▶ [Work required] Can you repeat the material from the line with "Select the 'More" to the line with "tap(471, 139)", substituting "switch" for "toggle" and keeping everything else the same?

## BEGIN

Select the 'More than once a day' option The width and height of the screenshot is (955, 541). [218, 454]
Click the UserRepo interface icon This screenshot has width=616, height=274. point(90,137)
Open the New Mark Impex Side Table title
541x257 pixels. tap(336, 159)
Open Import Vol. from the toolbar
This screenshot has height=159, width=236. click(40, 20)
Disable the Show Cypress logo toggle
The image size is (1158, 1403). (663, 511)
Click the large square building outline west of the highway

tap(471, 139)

## END
## BEGIN

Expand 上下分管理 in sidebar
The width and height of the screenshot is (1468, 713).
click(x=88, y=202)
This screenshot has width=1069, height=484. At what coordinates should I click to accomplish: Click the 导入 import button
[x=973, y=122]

## END
## BEGIN

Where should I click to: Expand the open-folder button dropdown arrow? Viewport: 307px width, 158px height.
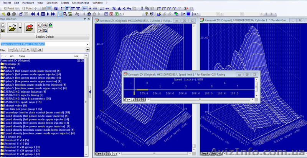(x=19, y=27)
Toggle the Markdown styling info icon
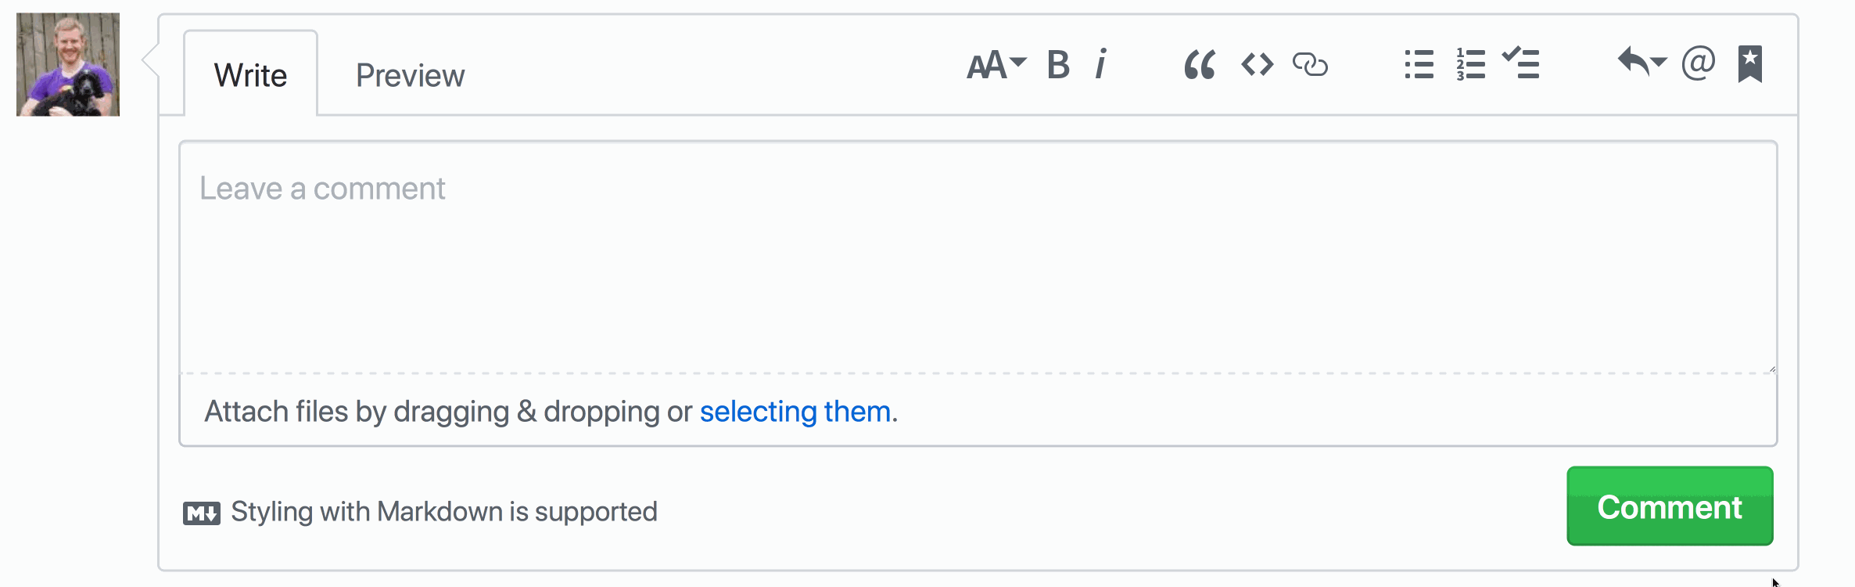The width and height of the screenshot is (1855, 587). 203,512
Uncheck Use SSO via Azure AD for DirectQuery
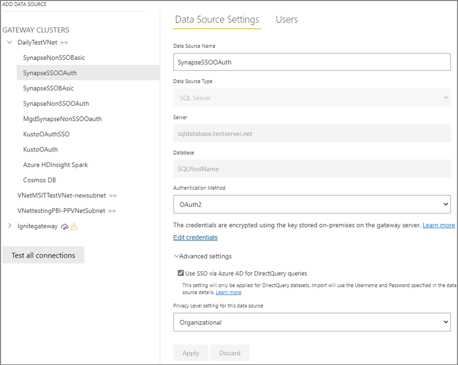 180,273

## END

▶ [Final answer]
Select the 'More than once a day' option The width and height of the screenshot is (955, 541). [218, 454]
Click the UserRepo interface icon This screenshot has width=616, height=274. point(90,137)
Open the New Mark Impex Side Table title
541x257 pixels. tap(336, 159)
Open Import Vol. from the toolbar
This screenshot has height=159, width=236. click(40, 20)
Disable the Show Cypress logo switch
The image size is (1158, 1403). (663, 511)
Click the large square building outline west of the highway

tap(471, 139)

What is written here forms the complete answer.